Toshio Kuratomi (a.badger@gmail.com) said:
Would that mean that users who don't start with one of these 'products' get to magically try and choose which implementation of which they want? Perhaps even mix and match, leaving QA and the developers to sort out the results.
Nope.
Users get a Product. That product has made choices about what packageset they receive. Mixing and matching of implementations is done at the level before the end-user. The Project can find ways to make this saner without going all the way to "if you conflict with the target audience your vision is not valuable here."
... and the people who chose the net install get what, exactly?

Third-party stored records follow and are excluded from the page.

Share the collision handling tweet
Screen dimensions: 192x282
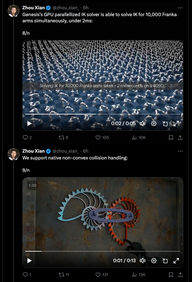point(181,275)
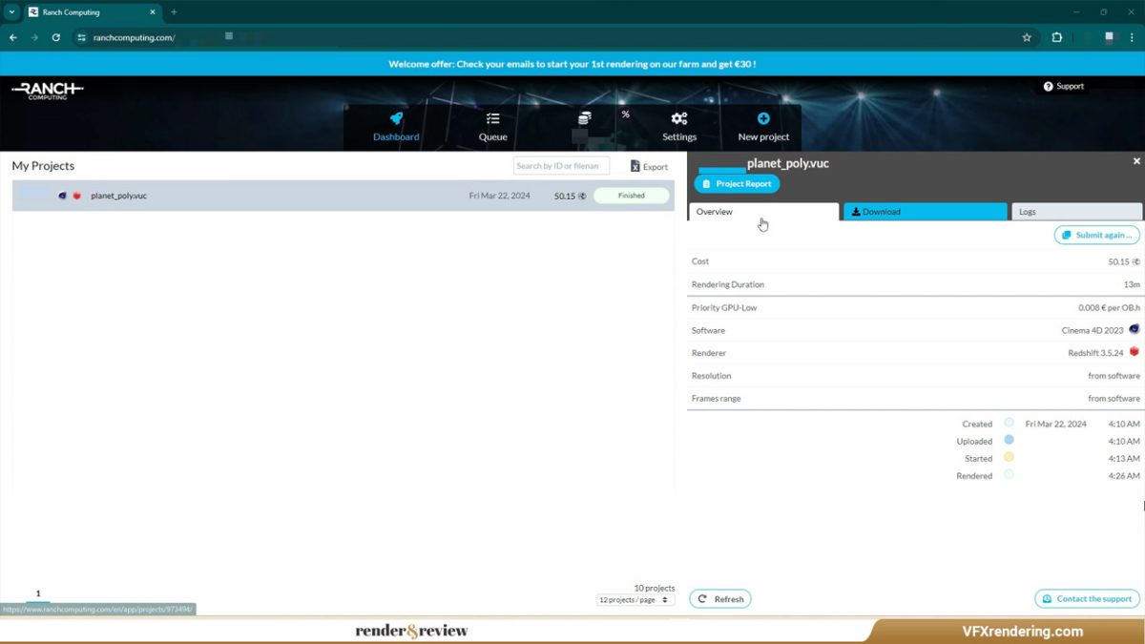Viewport: 1145px width, 644px height.
Task: Open Settings gears icon
Action: coord(679,119)
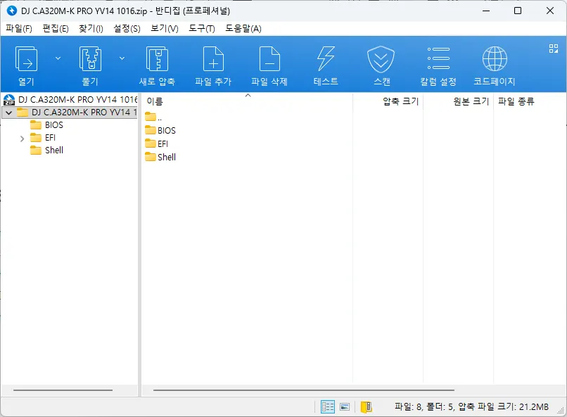Open the extract options dropdown beside 풀기
Screen dimensions: 567x417
(x=122, y=58)
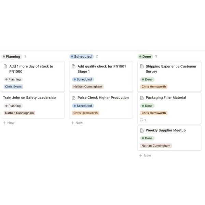
Task: Click page icon on Add quality check card
Action: click(74, 66)
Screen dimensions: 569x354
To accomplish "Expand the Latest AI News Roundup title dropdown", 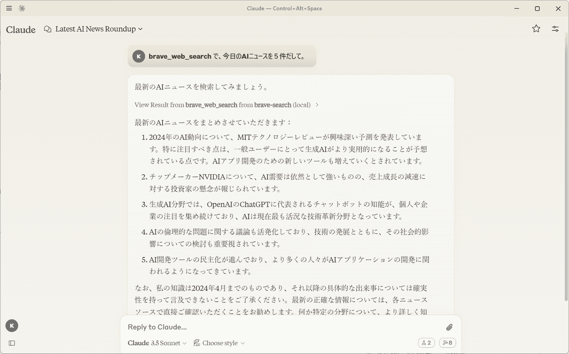I will 141,29.
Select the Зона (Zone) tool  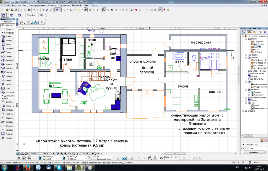8,88
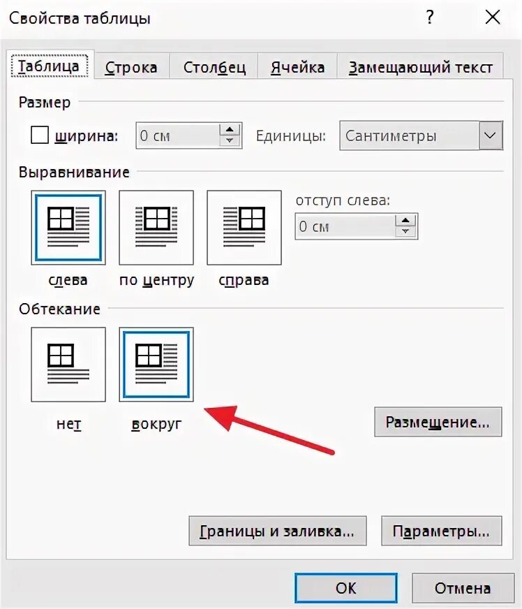The image size is (522, 609).
Task: Decrease width value with down arrow
Action: (230, 140)
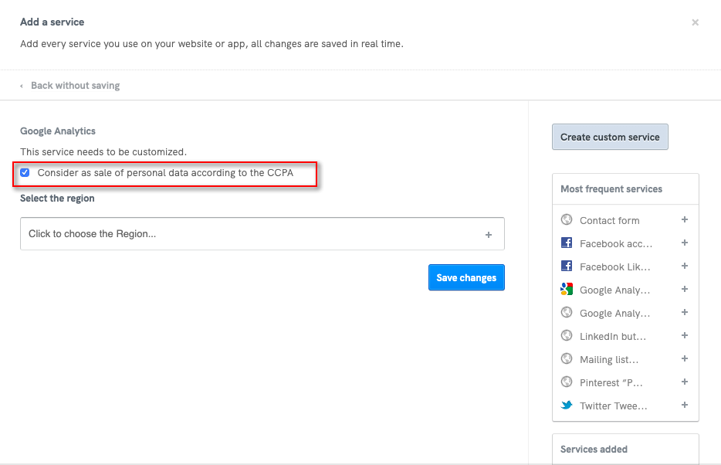Click the Facebook icon beside "Facebook acc..."

pyautogui.click(x=567, y=243)
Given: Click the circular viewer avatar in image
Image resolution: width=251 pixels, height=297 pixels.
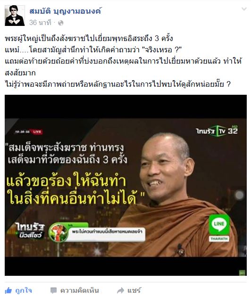Looking at the screenshot, I should 58,232.
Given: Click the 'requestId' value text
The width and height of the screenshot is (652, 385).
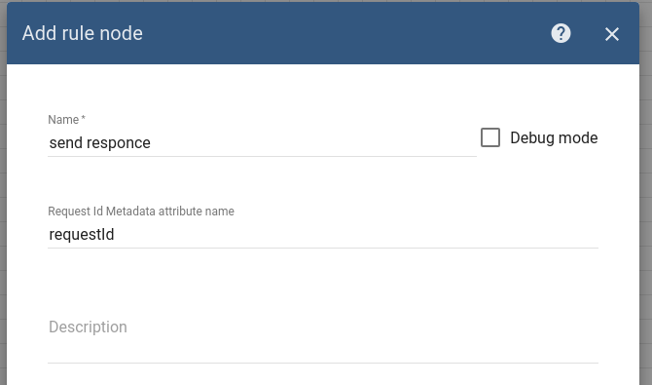Looking at the screenshot, I should point(82,235).
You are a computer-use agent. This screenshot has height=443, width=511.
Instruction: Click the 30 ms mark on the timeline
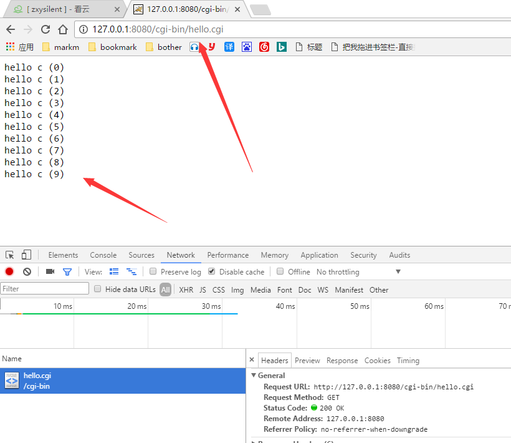(211, 306)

Furthermore, you then leave 'downstream' higher-level packages and applications having to, for example, code to PolicyKit0, PolicyKit1, or consolehelper, depending on what each 'product' use case might use. Or, having to build their python extensions simultaneously for python2.4, python2.6, and python3.0. These sorts of things would be extremely painful for developers, and would bloat the QA matrix excessively.
Also no.
You think that you can make people work on things they don't have an interest in? I certainly don't. Let's look at PolicyKit0 and PolicyKit1. KDE has one or two apps that uses PolicyKit0, Gnome has many apps that use PolicyKit1. People concerned with Gnome are packaging PolicyKit1. KDE SIG volunteers to package PolicyKit0 for their apps' consumption. Do the gnome apps have to support building with PolicyKit0? no. Do the KDE apps have to support building with PolicyKit1? no. You have people doing the work they need to in order to realize their vision.
Sure, and then if you run a GNOME app on KDE, you get what, exactly? If you have a non-GNOME, non-KDE app, which do you choose to support? By letting each desktop choose their own environment, you make things worse for anyone that has to support both.